Ω  Dosya savcısı Serdar Akan, etkin pişman sanık Altuğ Revnak Eti’nin 08.02.2019 tarihinde ifadesini alırken kendisini açıkça aldatmış, SANIĞA "ADNAN OKTAR'I SUÇLAYARAK KENDİSİNİ KURTARMASI" YÖNÜNDE TELKİNDE BULUNMUŞTUR.  Ayrıca, Adnan Oktar'ın ömür boyu hapse mahkûm olacağını söyleyerek şüpheliyi etkilemeye çalışmıştır. Oysa, Cumhuriyet savcısının ceza verme yetkisi olmadığı gibi, henüz yargılaması yapılmamış bir şüpheli hakkında bu şekilde diğer şüphelilere beyanlarda bulunarak onları etkin pişmanlık göstermeye yönlendirmeye çalışması açıkça kanuna aykırı ve suçtur.

Ω  Dosya savcısı Serdar Akan, 19.03.2020 tarihinde etkin pişman sanık Ali Şeref Gider’in ifadesini alırken sorduğu ilk soru “Adnan Oktar 'TERÖR ÖRGÜTÜ'yle kimin vasıtasıyla ne zaman tanıştınız...” şeklindedir. 2016'dan beri soruşturmanın 4. yılına gelinmişken, EN BAŞINDAN İTİBAREN SORUŞTURMANIN İÇİNDE BULUNAN BİR SAVCININ BİR “TERÖR ÖRGÜTÜ” SORUŞTURMASI YÜRÜTMEDİĞİNİ BİLMEMESİ OLANAKSIZDIR. Bu tanımlamanın kullanılmasındaki amaç, gerçeği alenen çarpıtarak sanığın gözünü korkutmak ve diğer sanıklar aleyhine beyan vermesini sağlamaktır. 

Ω  Aynı ifade sırasında savcı Serdar Akan “BİZİM MÜŞTEKİLERDEN DENİZ ŞAKAK VAR” diyerek tarafsız bir soruşturma yürütmediğini ve kendisinin de bizzat müştekiler tarafında yer aldığını ortaya koymuştur. 

Ω  Savcı Serdar Akan, husumetli MÜŞTEKİ ÖZKAN MAMATİ’DEN DE RESMİ EVRAKLARDA BİRDEN FAZLA KERE SADECE İSMİYLE “ÖZKAN” OLARAK BAHSETMİŞ, sanki yakın arkadaşından bilgi aktarıyormuş gibi bir tavır takınmıştır. 

Ω  Savcı Serdar Akan, SONRADAN YAKALANAN SANIKLARDAN M. K.’YI ETKİN PİŞMAN OLMASI İÇİN ZORLAMIŞ, hatta M. K.’nın ifadesine göre “Bana biraz turnikeden bahset seni bırakayım” demiştir. 
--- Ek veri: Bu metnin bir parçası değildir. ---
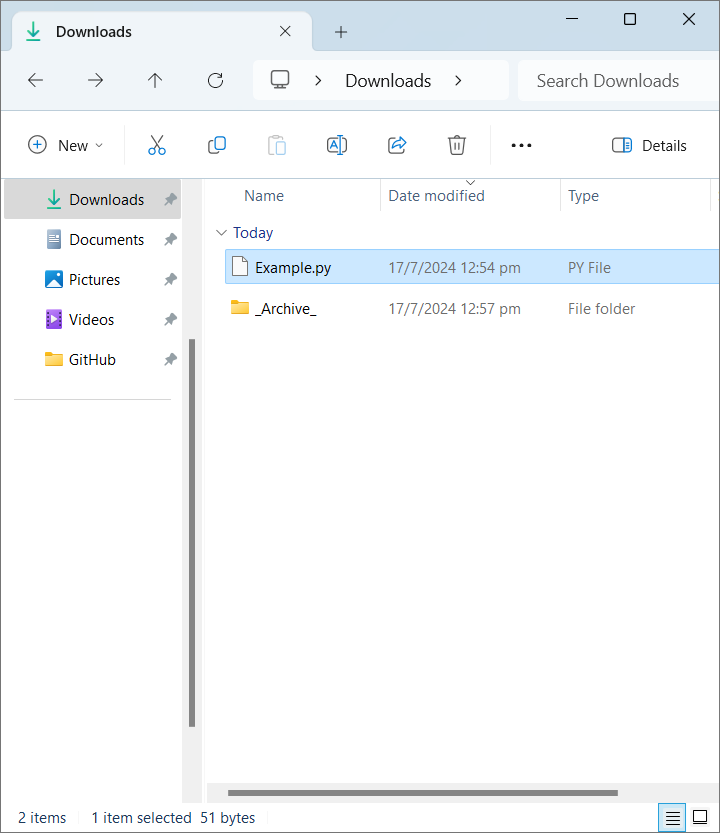Sort files by the Name column
The height and width of the screenshot is (833, 720).
point(264,196)
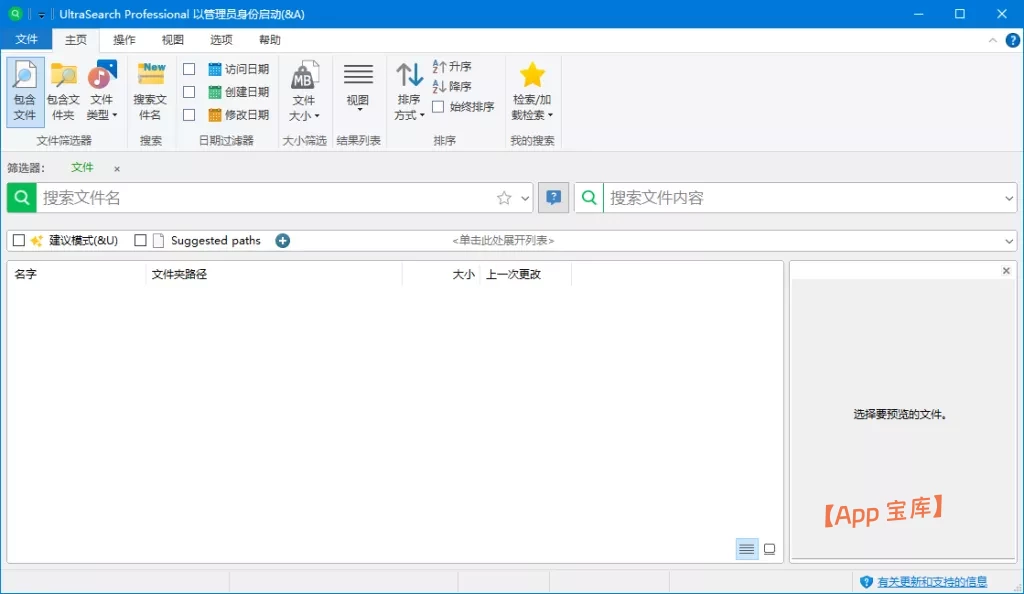Enable 建议模式(&U) mode
Screen dimensions: 1024x594
pos(17,240)
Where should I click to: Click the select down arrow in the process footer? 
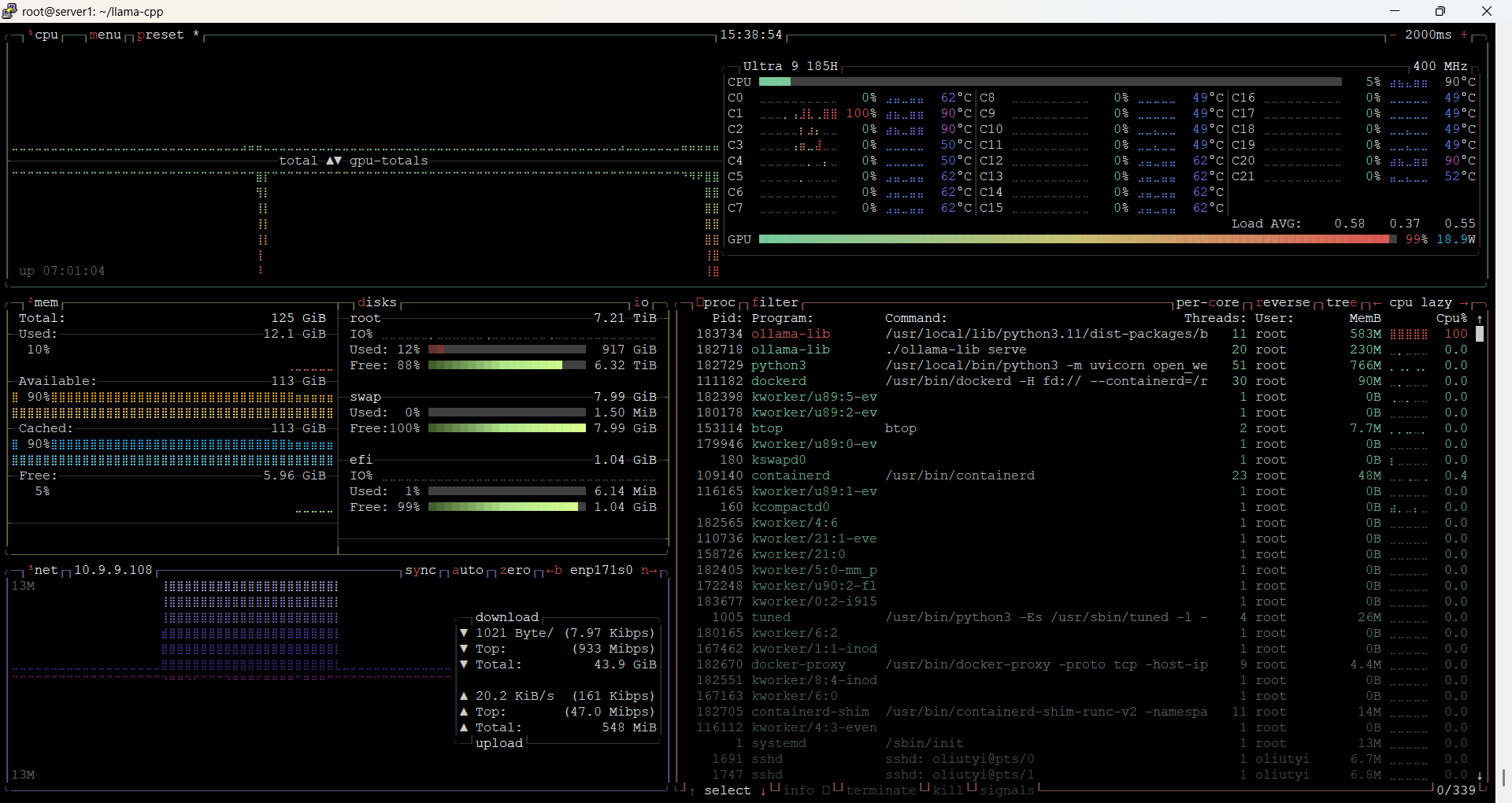point(763,790)
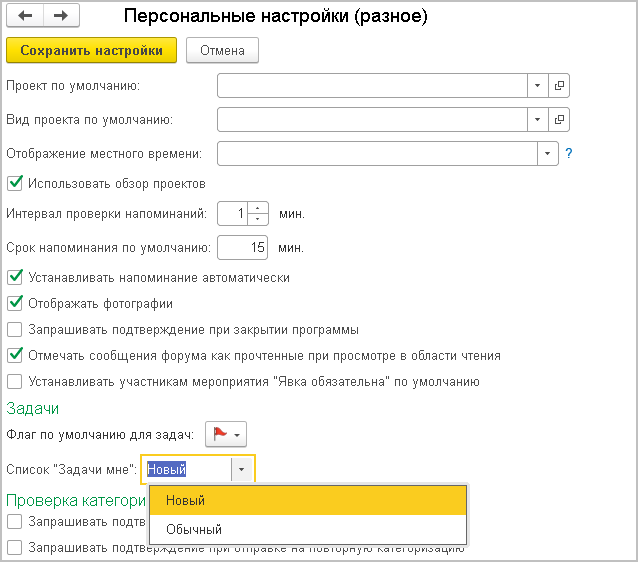The width and height of the screenshot is (638, 562).
Task: Click "Сохранить настройки" button
Action: point(92,50)

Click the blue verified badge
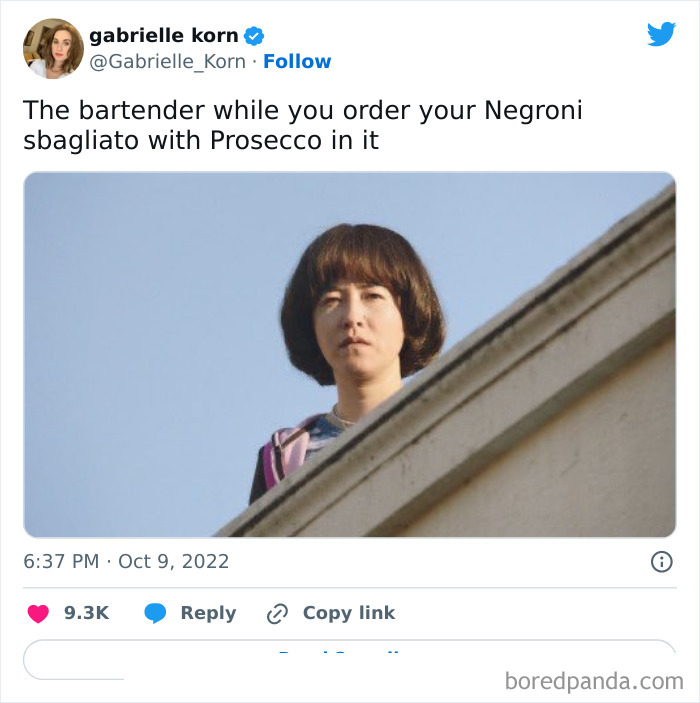[x=254, y=36]
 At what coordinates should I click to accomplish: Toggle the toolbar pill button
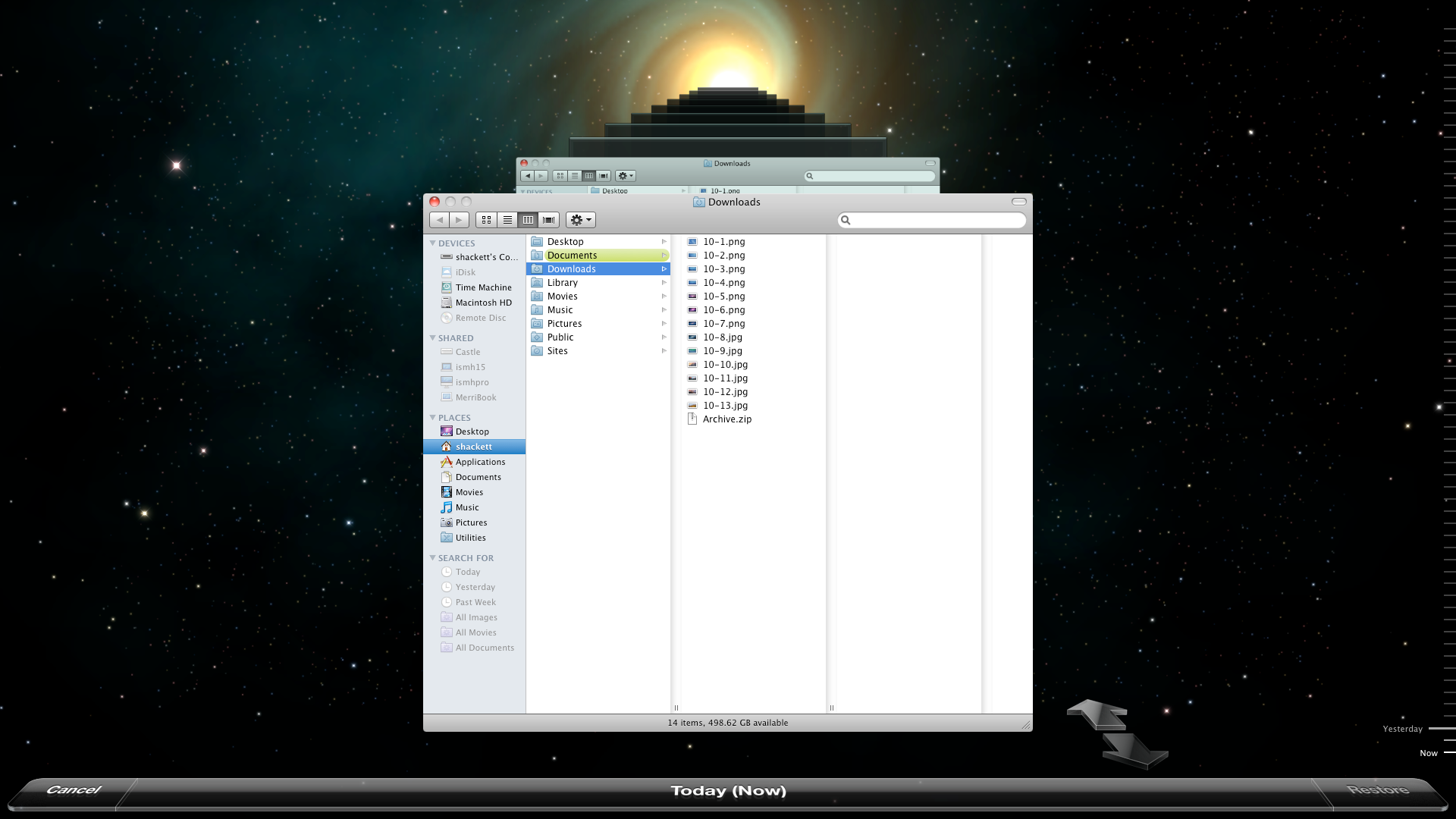pyautogui.click(x=1018, y=202)
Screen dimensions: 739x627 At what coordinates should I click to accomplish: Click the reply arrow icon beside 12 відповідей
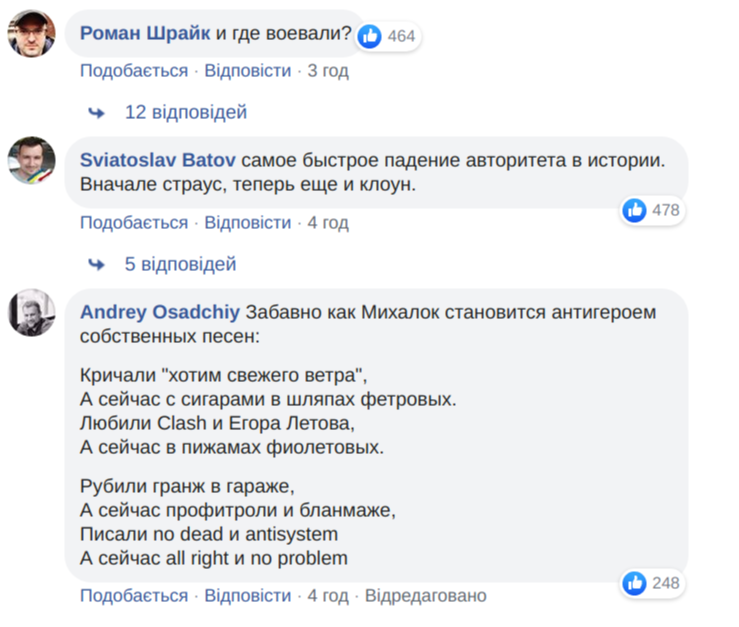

Ω  Dosyanın savcıları, bazı müştekilerin ve etkin pişmanların uydurma senaryolarından yola çıkarak, “örgüt mensubu kadınların örgüte katılmalarından kısa bir süre sonra eğitim hayatlarına devam etmedikleri, eğitimlerini tamamlamadıkları tespit edilmiştir” şeklinde asılsız bir iddia ile suçlama yapmışlardır. Oysa, şüpheliler arasında yer alan 55 bayanın, müvekkilin arkadaş grubuna katıldıktan sonra lise, üniversite, yüksek lisans veya doktora bitirerek diploma aldığı sabittir. BU GERÇEĞİ KANITLAYAN YÖK RAPORU DA ÖZELLİKLE DOSYAYA KONULMAMIŞ, GİZLENMİŞTİR.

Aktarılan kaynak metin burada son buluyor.